A pesar de que las conversaciones sobre la muerte asistida parecen estar dándose cada vez más alrededor del mundo, en términos generales, nuestra sociedad parece continuar alejándose de una actitud positiva sobre la muerte. Estamos en la constante búsqueda por alargar la vida y por rejuvenecer nuestros cuerpos, estéticamente con la venta de productos de belleza y cirugías cosméticas, y biológicamente con avances científicos que buscan detener por completo el envejecimiento del cuerpo y obtener la vida eterna. Un deseo natural que responde a los impulsos biológicos del ser humano por sobrevivir; pero que, de convertirse en una realidad, cambiaría por completo la manera en la que entendemos la vida, y representaría el intento final de la humanidad por ocultar su miedo a la muerte y al decaimiento de sus cuerpos en vez de enfrentarlo. Y si hay algo que la psicología nos ha enseñado del cerebro humano es que la peor manera de superar un miedo es intentar ignorarlo.

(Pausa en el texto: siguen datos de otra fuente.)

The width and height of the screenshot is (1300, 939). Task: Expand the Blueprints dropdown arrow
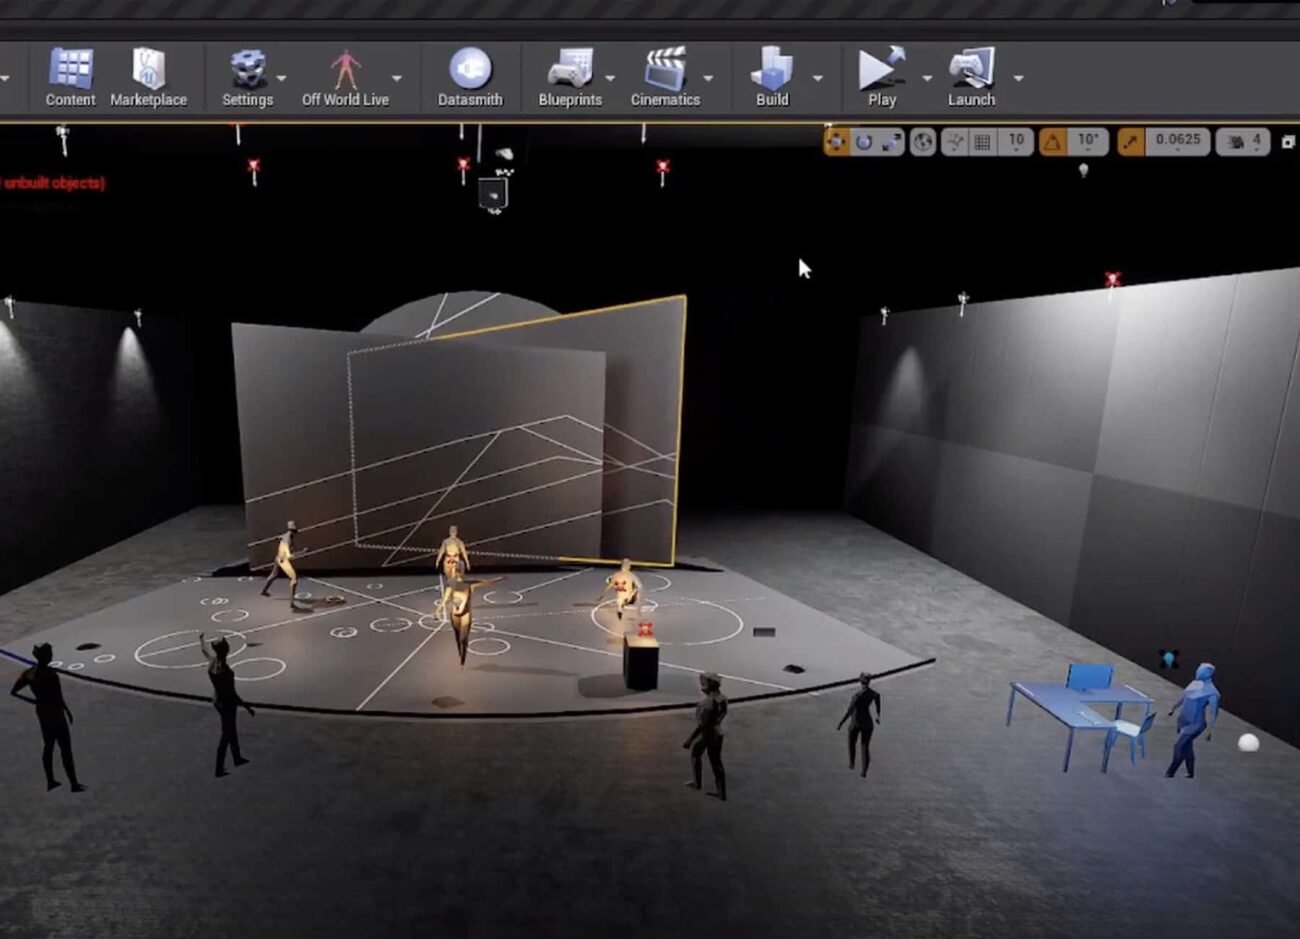click(x=610, y=78)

Cabeza de un hombre guillotinado, Théodore Géricault, 1819.

Pero cuando entendemos el problema, la solución se vuelve simple. Mientras más cerca estamos de la muerte, más fácil será aprender a lidiar con ella. Simplemente conversar sobre el tema, tanto a un nivel personal como a uno social, significaría un gran avance para lograr su desestigmatización, pero la única manera de realmente deshacernos del miedo que le tenemos a la muerte es permitirnos estar en contacto con el cuerpo muerto. Sea abrazarlo, limpiarlo, vestirlo, o simplemente estar con él, debemos acercarnos al cuerpo y dejar de percibirlo como un objeto peligroso que nos provoca incomodidad o miedo, debemos volver a verlo como lo que realmente es, el cuerpo sin vida de una persona que conocimos, que amamos y que fue importante para nuestras vidas. Solo cuando lleguemos a entender esto es que el miedo desaparecerá.

Hasta entonces, es nuestra responsabilidad abogar por la buena muerte. Conversar con nuestros familiares y seres queridos en un intento de cambiar nuestra mentalidad, abrirnos a leer y saber más sobre la muerte, buscar maneras más sanas y prácticas de morir, para que cuando llegue el día, estemos preparados para recibirla, no con miedo, pero con paz y compasión. La muerte viene con dolor, esto siempre será así, pero no por eso debemos intentar ocultarla a toda costa, pues al hacerlo, lo único que logramos es incrementar nuestro sufrimiento y el de quienes nos rodean cuando tengamos que enfrentarnos a ella. La triste realidad es que la muerte nos llegará a todos. Todos tendremos que ver a nuestros padres morir, o a nuestros abuelos, o a nuestros hermanos, o a nuestra pareja, o a nuestros amigos. Y mientras más sepamos sobre la muerte, y  mientras más cerca nos permitamos estar del cuerpo muerto, mejor equipados estaremos para recibirla y para ayudar a los demás a hacerlo. Porque una buena vida merece una buena muerte. Depende de cada uno de nosotros lograrla.